Звуки рожка между тем слышались уже совеем близко, и если бы Морджиана
обернулась, она бы поняла, откуда доносилась музыка. Позади них медленно
двигалась карета, запряженная четверкой; два грума со скрещенными на груди
руками ехали на запятках, а на козлах сидел и правил лошадьми маленький
джентльмен в белом сюртуке и шейном платке яркого синего цвета. Рядом с ним
сидел горнист и исполнял те самые мелодии, которые привели в такой восторг
мисс Крамп. Он играл очень мягко и тонко, и звуки "Боже, храни короля" так
нежно лились из медного раструба его рожка, что Крампы, портной и сам
Эглантайн были совершенно покорены и очарованы.
- Спасибо вам, дорогой мистер Вулси, - обратилась к портному Морджиана
в порыве благодарности, на что Эглантайн удивленно вытаращил глаза.
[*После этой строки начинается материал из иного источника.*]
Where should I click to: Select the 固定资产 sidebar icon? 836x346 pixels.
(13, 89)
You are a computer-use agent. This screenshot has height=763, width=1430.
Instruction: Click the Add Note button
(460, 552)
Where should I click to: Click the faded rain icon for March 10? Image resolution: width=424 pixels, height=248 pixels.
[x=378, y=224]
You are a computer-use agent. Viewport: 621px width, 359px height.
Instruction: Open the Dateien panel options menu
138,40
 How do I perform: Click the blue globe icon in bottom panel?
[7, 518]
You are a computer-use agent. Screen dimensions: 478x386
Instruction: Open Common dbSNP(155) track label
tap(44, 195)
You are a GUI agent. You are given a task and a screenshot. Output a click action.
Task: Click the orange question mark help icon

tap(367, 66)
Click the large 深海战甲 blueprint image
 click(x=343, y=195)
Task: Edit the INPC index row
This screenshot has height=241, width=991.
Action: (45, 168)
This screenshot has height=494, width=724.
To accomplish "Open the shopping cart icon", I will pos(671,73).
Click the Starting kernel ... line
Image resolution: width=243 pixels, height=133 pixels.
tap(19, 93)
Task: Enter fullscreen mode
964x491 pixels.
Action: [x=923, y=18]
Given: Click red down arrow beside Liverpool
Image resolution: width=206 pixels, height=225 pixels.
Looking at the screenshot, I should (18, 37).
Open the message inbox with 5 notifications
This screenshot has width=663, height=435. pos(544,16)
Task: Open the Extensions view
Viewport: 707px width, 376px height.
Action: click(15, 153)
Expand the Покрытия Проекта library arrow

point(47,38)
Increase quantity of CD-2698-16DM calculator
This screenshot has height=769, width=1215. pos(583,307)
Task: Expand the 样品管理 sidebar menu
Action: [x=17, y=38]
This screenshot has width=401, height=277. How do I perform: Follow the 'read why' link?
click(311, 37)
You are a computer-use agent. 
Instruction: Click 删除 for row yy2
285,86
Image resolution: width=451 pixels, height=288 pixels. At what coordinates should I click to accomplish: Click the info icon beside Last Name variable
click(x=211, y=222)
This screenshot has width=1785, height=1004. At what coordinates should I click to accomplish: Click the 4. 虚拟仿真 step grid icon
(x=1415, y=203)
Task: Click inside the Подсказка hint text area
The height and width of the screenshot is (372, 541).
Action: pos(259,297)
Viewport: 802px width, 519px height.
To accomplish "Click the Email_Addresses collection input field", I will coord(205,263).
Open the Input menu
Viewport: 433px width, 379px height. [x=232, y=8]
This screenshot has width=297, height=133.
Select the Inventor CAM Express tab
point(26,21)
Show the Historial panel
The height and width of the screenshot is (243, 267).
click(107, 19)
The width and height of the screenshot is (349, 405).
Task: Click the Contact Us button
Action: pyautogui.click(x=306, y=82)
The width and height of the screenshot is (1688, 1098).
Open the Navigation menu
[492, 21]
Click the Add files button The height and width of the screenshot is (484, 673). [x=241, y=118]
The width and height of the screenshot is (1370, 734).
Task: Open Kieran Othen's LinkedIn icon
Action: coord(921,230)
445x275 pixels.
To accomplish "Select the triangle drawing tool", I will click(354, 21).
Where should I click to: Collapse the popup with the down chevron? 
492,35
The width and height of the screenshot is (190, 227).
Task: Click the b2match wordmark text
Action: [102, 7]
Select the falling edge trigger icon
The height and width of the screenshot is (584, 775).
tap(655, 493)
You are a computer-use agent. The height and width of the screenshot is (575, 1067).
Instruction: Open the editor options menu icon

- Честное слово, я тут совершенно ни при чем, - только и успел
выговорить Вулси, как вдруг человек, сидевший в следовавшей за ними карете,
дал знак горнисту: "Пора!" - и рожок затрубил:
Небо храни императора Франции!
Рам-там-там, тара-рам-там...
При этих звуках "Император" взвился на дыбы (а мистер Эглантайн взвыл от
ужаса) и, стоя на задних ногах, передними стал бить воздух. Пока он
отбивал таким образом передними ногами такт, мистер Эглантайн судорожно
вцепился в его гриву; миссис Крамп завизжала; мистер Вулси, Дик, кучер, лорд
Воксхолл (ибо это был он) и два грума его светлости разразились громким
хохотом.
- Помогите! Помогите! - кричала Морджиана.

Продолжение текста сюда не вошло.